Yes, that is indeed a dancing man dressed as a giant bee.

And yes, of course we lost against Bournemouth.

Friday, April 02, 2010

In what has turned out to be a fairly triumphal week I did indeed manage to write about Bradford City in my AKC paper, offering myself a self-congratulatory pat on the back as my pen scrawled across the page prattling on about how Durkheim's concept of "the sacred" could well be applied to its beleagured fanbase (my chaplain said it was relevant, and he is someone whose views on faith and football I trust implicitly). I also managed to have three of my "audience question" answers read out at The Now Show's recording last night, and will be perhaps unjustifiably joyful should they make the final cut. Earlier in the week I discovered that my church has its own cat, Sylvester. Not only that, he is apparently contactable by email. Frankly it's all a bit too exciting.
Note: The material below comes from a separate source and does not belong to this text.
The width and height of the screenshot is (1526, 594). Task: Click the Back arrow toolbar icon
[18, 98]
It's about to get a whole lot more exciting, too, because tomorrow I'm going to Bournemouth - yes, BOURNEMOUTH - to watch the Mighty Bantams take on... well, Bournemouth, obviously. OK, so perhaps this isn't quite a titanic clash comparable to, say, Barca vs Real Madrid, or Manchester United vs AC Milan, or even, if I'm honest, Huddersfield vs Preston Northend. But still, it's all relative, and I don't get out much. Bournemouth are good (well, again, it's all relative - when I say "good" I mean they're third in the table and thus tipped for promotion, and didn't end up with a draw in the last game as a result of two own goals.) More to the point, we drew with them last time, having as we do this habit of doing rather well against teams that are far better than us (we beat top-of-the-league Rochdale) and spectacularly badly against the likes of Barnet and Accrington Stanley. (Who are they?)
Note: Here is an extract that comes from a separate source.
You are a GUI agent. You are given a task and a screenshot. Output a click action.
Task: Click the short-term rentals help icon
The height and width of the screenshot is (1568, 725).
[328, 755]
So here I am trying to second-guess Peter Taylor, wondering if he'll play James Hanson and wondering if it's very wrong to secretly kinda fancy James Hanson given that he looks about twelve. And I'm wondering what I'm going to wear, for this is no ordinary match. Oh no. My dad has secured, for reasons I don't quite understand but haven't questioned, posh tickets (as far as such a thing exists) for a pre-match four-course meal and half-time coffees etc. This means I have to hob-nob with Bournemouth fans; it also means I can't wear my replica shirt; it also means there is a dress-code, Bournemouth Hospitality People obviously thinking they're the management of Chinawhites, which states that I can't wear trainers or jeans. (HUH?!? IT'S A FOOTBALL MATCH!!!!!) So yes. I'm going to watch Bradford in a smart skirt and blouse. Um.

So on many levels, we'll see how that all goes. In the meantime I may email Sylvester the Cat and canvass his opinion on the subject.